METHODS: Twelve able-bodied men rode in an instrumented add-on handcycle on a motorized level treadmill at 1.94 m/s. They performed three sessions of three four-minute blocks of steady state exercise. Gear (70, 60 and 52 rpm) was changed in-between the blocks and resistance (rolling resistance +0 W, +10 W, +20 W) was changed across sessions, both in a counterbalanced order. 3D force production, oxygen uptake and heart rate were measured continuously. Gross mechanical efficiency (ME) and fraction of effective force (FEF) were calculated as main outcomes. The effects of cadence and resistance were analyzed using a repeated measures ANOVA (P<0.05) with Bonferroni-corrected post-hoc pairwise comparisons.
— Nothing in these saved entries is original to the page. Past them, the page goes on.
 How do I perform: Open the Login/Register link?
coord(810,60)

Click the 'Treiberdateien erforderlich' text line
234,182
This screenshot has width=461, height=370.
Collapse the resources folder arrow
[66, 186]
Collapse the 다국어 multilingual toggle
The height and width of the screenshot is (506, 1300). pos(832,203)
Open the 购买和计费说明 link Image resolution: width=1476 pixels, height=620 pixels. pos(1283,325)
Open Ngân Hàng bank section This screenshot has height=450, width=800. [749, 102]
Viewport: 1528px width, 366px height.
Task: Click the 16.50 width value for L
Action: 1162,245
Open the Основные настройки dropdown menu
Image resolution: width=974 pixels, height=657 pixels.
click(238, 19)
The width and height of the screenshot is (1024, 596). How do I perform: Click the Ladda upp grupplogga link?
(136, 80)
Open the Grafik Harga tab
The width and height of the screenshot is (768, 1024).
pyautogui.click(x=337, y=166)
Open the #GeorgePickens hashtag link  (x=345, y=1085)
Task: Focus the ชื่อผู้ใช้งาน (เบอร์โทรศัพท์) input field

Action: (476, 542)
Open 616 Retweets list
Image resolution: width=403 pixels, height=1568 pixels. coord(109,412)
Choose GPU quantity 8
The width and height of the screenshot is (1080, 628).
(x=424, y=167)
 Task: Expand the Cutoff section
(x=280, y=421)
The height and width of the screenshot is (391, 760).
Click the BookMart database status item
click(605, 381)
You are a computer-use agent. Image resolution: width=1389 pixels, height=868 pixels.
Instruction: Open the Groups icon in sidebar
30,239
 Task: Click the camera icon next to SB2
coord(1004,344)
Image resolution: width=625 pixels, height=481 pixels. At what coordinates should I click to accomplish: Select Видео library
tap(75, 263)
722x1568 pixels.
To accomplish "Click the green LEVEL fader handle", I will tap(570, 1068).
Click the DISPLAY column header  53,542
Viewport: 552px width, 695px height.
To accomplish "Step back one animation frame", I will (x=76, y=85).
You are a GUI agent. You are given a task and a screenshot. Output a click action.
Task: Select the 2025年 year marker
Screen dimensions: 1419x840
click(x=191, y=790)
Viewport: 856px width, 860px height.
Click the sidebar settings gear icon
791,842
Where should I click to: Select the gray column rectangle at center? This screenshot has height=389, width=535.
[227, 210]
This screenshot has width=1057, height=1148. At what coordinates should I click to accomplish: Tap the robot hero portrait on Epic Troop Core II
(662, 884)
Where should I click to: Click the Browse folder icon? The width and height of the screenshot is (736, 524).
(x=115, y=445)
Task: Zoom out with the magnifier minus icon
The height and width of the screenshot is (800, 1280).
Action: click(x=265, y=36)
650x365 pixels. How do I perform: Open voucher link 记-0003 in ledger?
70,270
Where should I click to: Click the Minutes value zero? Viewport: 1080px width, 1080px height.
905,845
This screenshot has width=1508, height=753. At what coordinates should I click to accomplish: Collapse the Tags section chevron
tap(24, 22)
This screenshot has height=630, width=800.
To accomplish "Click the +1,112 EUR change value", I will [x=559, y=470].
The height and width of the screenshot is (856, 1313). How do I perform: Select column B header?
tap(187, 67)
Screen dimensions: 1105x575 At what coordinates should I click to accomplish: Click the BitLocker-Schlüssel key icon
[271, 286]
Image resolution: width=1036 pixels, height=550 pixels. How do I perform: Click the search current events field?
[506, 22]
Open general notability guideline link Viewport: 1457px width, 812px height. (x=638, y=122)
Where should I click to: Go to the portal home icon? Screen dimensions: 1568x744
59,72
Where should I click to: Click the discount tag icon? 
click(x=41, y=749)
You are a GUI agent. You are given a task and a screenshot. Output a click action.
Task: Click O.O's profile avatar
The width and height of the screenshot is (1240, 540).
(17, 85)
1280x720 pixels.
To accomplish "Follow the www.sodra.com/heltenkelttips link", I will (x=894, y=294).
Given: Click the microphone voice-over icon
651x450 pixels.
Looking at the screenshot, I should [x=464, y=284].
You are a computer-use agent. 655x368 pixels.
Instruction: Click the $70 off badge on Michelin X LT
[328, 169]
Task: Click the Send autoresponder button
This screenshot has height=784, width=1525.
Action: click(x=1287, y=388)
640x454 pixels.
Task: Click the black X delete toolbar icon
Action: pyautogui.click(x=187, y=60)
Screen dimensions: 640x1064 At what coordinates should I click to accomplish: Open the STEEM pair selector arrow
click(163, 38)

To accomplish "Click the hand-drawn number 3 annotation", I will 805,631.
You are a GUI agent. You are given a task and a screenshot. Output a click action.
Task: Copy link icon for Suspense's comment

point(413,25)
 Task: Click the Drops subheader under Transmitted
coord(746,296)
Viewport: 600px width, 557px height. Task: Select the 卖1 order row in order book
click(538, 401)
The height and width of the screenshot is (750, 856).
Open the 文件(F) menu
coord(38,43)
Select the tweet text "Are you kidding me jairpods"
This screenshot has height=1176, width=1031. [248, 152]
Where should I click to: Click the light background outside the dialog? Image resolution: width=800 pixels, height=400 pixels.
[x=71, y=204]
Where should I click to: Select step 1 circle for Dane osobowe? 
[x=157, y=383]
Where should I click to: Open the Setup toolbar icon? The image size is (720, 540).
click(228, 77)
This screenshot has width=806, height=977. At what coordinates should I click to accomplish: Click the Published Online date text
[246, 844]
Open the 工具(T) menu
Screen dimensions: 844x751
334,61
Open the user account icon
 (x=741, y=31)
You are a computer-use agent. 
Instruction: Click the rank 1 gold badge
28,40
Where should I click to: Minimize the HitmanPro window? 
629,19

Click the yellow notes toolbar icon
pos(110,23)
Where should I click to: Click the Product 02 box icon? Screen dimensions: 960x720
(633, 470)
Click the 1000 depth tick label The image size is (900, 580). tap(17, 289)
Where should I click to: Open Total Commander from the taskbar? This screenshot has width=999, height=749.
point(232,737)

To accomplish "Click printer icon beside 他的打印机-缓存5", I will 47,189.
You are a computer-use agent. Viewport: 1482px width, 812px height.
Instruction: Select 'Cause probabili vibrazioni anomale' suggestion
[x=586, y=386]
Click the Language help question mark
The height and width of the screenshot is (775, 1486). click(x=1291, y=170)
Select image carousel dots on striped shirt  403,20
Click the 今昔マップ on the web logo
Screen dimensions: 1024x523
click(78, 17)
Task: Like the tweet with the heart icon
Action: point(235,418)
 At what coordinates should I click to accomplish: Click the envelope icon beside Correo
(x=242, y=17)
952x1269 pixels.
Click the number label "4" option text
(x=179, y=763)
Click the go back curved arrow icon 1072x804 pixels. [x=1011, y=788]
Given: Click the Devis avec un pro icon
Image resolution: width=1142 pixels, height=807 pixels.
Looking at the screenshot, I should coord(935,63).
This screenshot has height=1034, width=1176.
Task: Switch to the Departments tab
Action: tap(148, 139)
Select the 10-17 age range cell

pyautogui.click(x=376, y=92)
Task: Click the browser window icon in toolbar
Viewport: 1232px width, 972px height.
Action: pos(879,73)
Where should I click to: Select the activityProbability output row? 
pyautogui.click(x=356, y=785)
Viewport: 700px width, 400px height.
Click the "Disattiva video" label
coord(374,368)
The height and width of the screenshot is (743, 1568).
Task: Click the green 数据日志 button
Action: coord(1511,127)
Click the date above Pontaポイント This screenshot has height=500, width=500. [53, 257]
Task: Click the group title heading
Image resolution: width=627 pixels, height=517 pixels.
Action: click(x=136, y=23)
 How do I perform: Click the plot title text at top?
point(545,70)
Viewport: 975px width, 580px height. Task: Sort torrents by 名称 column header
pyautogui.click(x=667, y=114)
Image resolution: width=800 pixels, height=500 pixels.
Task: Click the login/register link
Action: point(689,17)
RESULTS: With a decrease in cadence a slight increase in ME (70 rpm: 5.5 (0.2)%, 60 rpm: 5.7 (0.2)%, 52 rpm: 5.8 (0.2)%, P = 0.008, η2p = 0.38), while an increase in FEF (70 rpm: 58.0 (3.2)%, 60 rpm: 66.0 (2.8)%, 52 rpm: 71.3 (2.3)%, P<0.001, η2p = 0.79) is seen simultaneously. Also with an increase in resistance an increase in ME (+0 W: 4.0 (0.2)%, +10 W: 6.0 (0.3)%, +20 W: 7.0 (0.2)%, P<0.001, η2p = 0.92) and FEF (+0 W: 59.0 (2.9)%, +10 W: 66.1 (3.4)%, +20 W: 70.2 (2.4)%, P<0.001, η2p = 0.56) was found.
INTERPRETATION: A cadence of 52 rpm against a higher resistance of about 35 W leads to a more optimal direction of forces and is more mechanically efficient than propelling at a higher cadence or lower resistance. Therefore, changing gears on a handcycle is important, and it is advised to keep the linear hand velocity relatively low for locomotion purposes.